Turk Ahmet, Kuloglu Tuncay, Karadag Abdullah, Ozcan Metin Tuba
Department of Histology and Embryology, Faculty of Medicine, Adiyaman University, Adiyaman, TUR.
Department of Histology and Embryology, Faculty of Medicine, Firat University, Elazig, TUR.
Cureus. 2023 Oct 9;15(10):e46711. doi: 10.7759/cureus.46711. eCollection 2023 Oct.
Background Cyclophosphamide (CP), commonly used as an anticarcinogenic drug, has the potential to induce detrimental effects on multiple tissues, including the liver. Asprosin, which is a glucogenic adipokine, induces the liver to secrete glucose, thus contributing to the maintenance of homeostasis. This study aims to investigate the immunoreactivity of asprosin in the liver tissue of rats exposed to CP administration, as well as the changes in its levels due to the supplementation of Vitamin D (Vit D). Materials and methods Four experimental groups were formed, including control, Vit D (200 IU/kg), CP (200 mg/kg), and Vit D+ CP. Histopathological analysis was carried out by employing staining methods on liver tissues. These techniques encompassed the application of hematoxylin-eosin (H&E), Masson's trichrome, and periodic acid Schiff (PAS). Through the application of spectrophotometric methods, concentrations of malondialdehyde (MDA), total antioxidant status (TAS), total oxidant status (TOS), and asprosin were determined. Furthermore, apoptotic cells were identified by the terminal deoxynucleotidyl transferase (TdT) dUTP nick-end labeling (TUNEL) method, and the asprosin immunoreactivity was determined by immunohistochemistry. Results Under light microscope examination, the histopathological damage was found to be more notable in the CP group compared to the control group. Moreover, a decrease was observed in serum and tissue asprosin levels, while an increase was noted in the count of apoptotic cells, along with elevated MDA and TOS levels. However, in the CP+Vit D group, Vit D administration alleviated histopathological damage. Notably, there were significant increases in TAS and asprosin levels, accompanied by reductions in both MDA and TOS levels. Conclusions The effect of CP on liver tissue was observed to result in damage and a reduction in asprosin levels. Vit D supplementation revealed elevated asprosin levels and a distinct protective effect on the tissue. Considering the association between asprosin and liver injury induced by CP, further research is needed to elucidate the mechanisms that underlie the effect of asprosin on tissues. When combined with Vit D, asprosin holds promise for potential clinical applications as a therapeutic target.
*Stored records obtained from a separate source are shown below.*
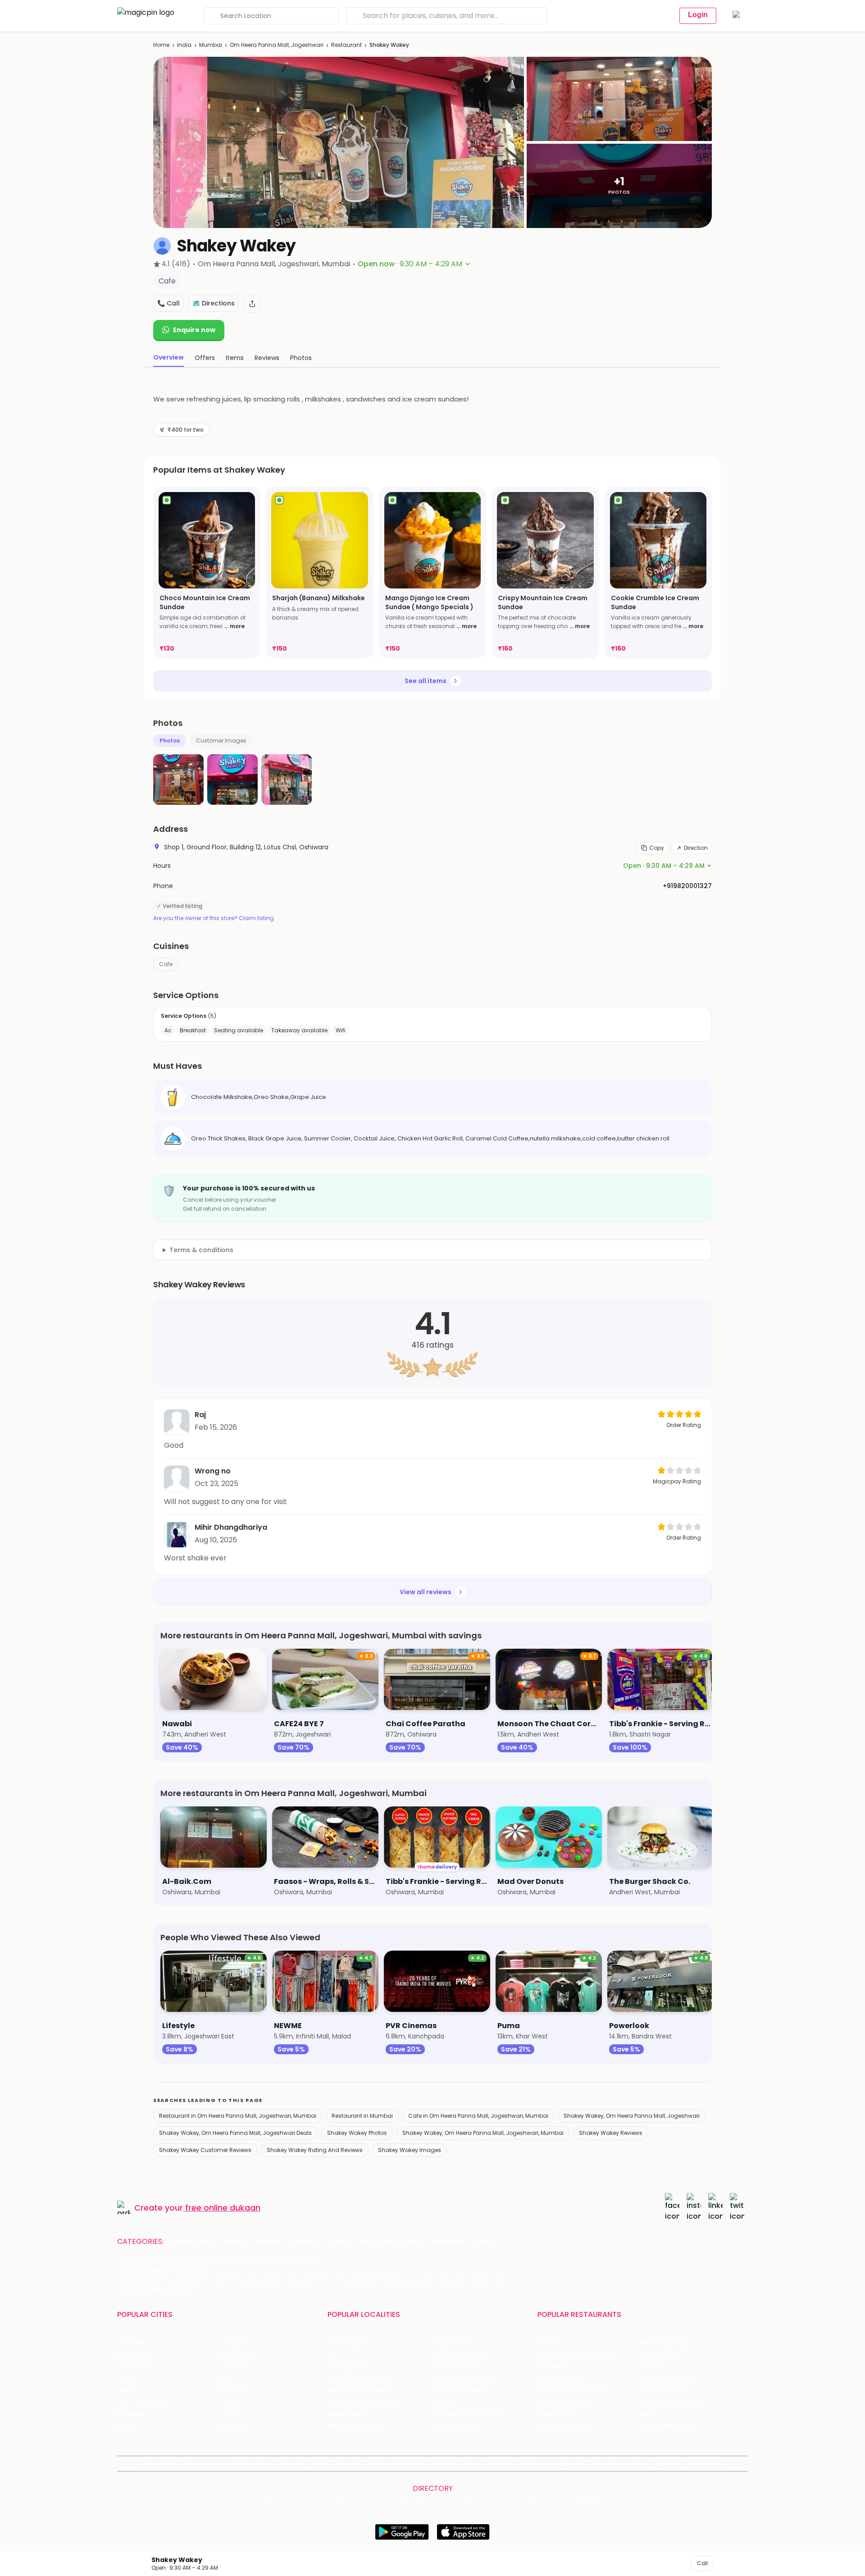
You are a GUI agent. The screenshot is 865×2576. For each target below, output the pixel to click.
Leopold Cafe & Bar (671, 2402)
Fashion (266, 2241)
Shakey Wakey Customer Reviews (205, 2150)
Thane (230, 2402)
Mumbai (210, 45)
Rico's (649, 2414)
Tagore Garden (454, 2426)
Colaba (441, 2402)
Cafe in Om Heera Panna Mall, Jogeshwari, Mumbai (478, 2116)
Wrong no (213, 1471)
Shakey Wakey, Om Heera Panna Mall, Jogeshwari (632, 2116)
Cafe (166, 964)
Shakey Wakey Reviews (610, 2133)
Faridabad (235, 2367)
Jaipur (126, 2379)
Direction (696, 848)
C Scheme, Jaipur (458, 2390)
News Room (160, 2463)
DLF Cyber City (350, 2367)
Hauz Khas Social (667, 2426)
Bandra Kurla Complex (362, 2402)
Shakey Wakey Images (409, 2150)
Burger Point (659, 2355)
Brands (529, 2463)
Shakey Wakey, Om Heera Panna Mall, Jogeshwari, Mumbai (483, 2133)
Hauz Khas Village (355, 2426)
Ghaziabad (134, 2367)
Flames (652, 2367)
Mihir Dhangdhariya (231, 1527)
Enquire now (194, 329)
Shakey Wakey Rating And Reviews (315, 2150)
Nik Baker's (553, 2367)
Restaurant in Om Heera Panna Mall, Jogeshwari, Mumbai (237, 2116)
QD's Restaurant (562, 2426)
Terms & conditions (201, 1249)
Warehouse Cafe (667, 2379)
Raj (200, 1414)
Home (161, 45)
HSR (333, 2355)
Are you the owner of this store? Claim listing (213, 918)
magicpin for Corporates (583, 2463)
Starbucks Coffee (565, 2402)
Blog (266, 2463)
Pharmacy (447, 2241)
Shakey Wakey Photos (357, 2133)
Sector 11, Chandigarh (361, 2390)
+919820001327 (687, 885)
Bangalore (133, 2355)
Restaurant (346, 45)
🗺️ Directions (213, 303)
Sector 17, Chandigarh (464, 2379)
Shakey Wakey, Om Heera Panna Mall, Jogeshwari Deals (235, 2133)
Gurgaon (234, 2343)
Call (702, 2563)
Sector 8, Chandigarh (361, 2379)
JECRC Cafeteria (666, 2390)
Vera (634, 2463)
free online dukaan (222, 2207)
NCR (226, 2379)
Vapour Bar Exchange (570, 2390)
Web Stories (705, 2463)
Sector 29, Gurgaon (460, 2355)
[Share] (252, 304)
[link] (206, 572)
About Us (198, 2463)
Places (473, 2463)
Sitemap (443, 2463)
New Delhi (132, 2343)
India (184, 45)
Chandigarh (238, 2355)
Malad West (346, 2414)
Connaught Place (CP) (466, 2414)
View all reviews (425, 1591)
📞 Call (168, 303)
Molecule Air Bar (562, 2379)
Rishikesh (131, 2414)
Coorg (230, 2414)
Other (484, 2241)
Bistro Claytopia (665, 2343)
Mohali (127, 2390)
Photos (169, 740)
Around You (235, 2463)
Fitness (336, 2241)
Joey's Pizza (555, 2414)
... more (234, 626)
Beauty (233, 2241)
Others (587, 2502)
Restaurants (192, 2241)
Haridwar (233, 2426)
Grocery (302, 2241)
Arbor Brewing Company (575, 2355)
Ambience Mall (453, 2367)
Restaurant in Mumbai (362, 2116)
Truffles (549, 2343)
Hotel (412, 2241)
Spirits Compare (336, 2463)
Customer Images (221, 740)
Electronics (376, 2241)
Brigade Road (450, 2343)
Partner (501, 2463)
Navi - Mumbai (140, 2402)
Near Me (292, 2463)
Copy (656, 848)
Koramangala (349, 2343)
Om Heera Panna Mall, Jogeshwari (276, 45)
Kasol (125, 2426)
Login (698, 14)
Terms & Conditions (395, 2463)
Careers (668, 2463)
背景 环磷酰胺(CP)常用作抗癌药物,有对包括肝脏在内的多种组织产生有害影响的可能性。Asprosin是一种生糖脂肪因子,可诱导肝脏分泌葡萄糖,从而有助于维持体内平衡。本研究旨在调查接受CP给药的大鼠肝脏组织中Asprosin的免疫反应性,以及补充维生素D(Vit D)后其水平的变化。材料与方法 组建了四个实验组,包括对照组、Vit D(200 IU/kg)组、CP(200 mg/kg)组和Vit D + CP组。通过对肝脏组织采用染色方法进行组织病理学分析。这些技术包括苏木精-伊红(H&E)染色、Masson三色染色和过碘酸希夫(PAS)染色。通过分光光度法测定丙二醛(MDA)、总抗氧化状态(TAS)、总氧化状态(TOS)和Asprosin的浓度。此外,通过末端脱氧核苷酸转移酶(TdT)介导的dUTP缺口末端标记(TUNEL)法鉴定凋亡细胞,并通过免疫组织化学测定Asprosin的免疫反应性。结果 在光学显微镜检查下,发现CP组的组织病理学损伤比对照组更明显。此外,血清和组织中Asprosin水平降低,而凋亡细胞计数增加,同时MDA和TOS水平升高。然而,在CP + Vit D组中,给予Vit D减轻了组织病理学损伤。值得注意的是,TAS和Asprosin水平显著升高,同时MDA和TOS水平降低。结论 观察到CP对肝脏组织的作用导致损伤并降低了Asprosin水平。补充Vit D显示出Asprosin水平升高以及对组织有明显保护作用。考虑到Asprosin与CP诱导的肝损伤之间的关联,需要进一步研究以阐明Asprosin对组织产生作用的潜在机制。当与Vit D联合使用时,Asprosin有望作为治疗靶点用于潜在的临床应用。